----- TEXT

Chatverlauf entlarvt Angeklagten Delmenhorster wegen Vergewaltigung zu Gefängnis verurteilt

Von Ole Rosenbohm

Foto: Peter Steffen(dpaFoto: Peter Steffen(dpa

Delmenhorst. Ein 25-Jähriger aus Delmenhorst ist wegen Vergewaltigung an der Ex-Freundin zu einer Gefängnisstrafe verurteilt worden.

. Die kleine Chance auf eine Bewährungsstrafe hat der 25-jährige Angeklagte vor dem Amtsgericht Delmenhorst ungenutzt gelassen: Denn die angeklagte Vergewaltigung seiner Ex-Lebensgefährtin bestritt der Delmenhorster bis zum Schluss und ersparte der als Nebenklägerin aufgetretenen Frau damit nicht die Aussage als Zeugin, führte der Vorsitzende Richter in seiner Urteilsbegründung aus. Die Strafe: zwei Jahre und acht Monate Haft. Sein Verteidiger hatte Freispruch beantragt.

----------

AUFGABE -
Übersetze bitte den Satz „Sein Verteidiger hatte Freispruch beantragt.“ aus dem Text über das Urteil ins Englische. Die Datensätze werden nicht gebraucht.

----- GEGEBENE DATEN

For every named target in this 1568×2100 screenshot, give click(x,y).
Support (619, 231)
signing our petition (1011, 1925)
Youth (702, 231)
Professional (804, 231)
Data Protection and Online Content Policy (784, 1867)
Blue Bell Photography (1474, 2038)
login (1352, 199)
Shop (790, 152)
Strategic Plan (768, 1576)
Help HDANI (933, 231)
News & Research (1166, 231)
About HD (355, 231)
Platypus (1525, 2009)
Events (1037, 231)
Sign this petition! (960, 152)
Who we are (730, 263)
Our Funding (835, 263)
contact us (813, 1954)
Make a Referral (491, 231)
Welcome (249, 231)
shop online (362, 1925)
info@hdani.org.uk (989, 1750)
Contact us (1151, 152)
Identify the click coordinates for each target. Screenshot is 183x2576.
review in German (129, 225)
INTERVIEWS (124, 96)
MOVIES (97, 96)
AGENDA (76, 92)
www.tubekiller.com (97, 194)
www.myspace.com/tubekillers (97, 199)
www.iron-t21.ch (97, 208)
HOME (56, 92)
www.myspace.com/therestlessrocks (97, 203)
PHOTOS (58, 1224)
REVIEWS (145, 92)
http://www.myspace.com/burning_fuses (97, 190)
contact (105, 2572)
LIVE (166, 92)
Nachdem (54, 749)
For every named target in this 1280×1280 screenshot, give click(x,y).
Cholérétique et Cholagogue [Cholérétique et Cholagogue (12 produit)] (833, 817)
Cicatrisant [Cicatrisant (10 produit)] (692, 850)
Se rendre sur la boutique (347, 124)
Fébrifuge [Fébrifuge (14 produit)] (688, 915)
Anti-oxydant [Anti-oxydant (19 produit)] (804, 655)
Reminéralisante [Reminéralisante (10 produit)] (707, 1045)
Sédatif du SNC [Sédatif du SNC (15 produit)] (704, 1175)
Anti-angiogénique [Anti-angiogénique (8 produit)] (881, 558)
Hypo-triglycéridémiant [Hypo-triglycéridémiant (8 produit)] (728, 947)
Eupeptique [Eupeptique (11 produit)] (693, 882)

----------

ANTWORT -
His defense attorney had requested an acquittal.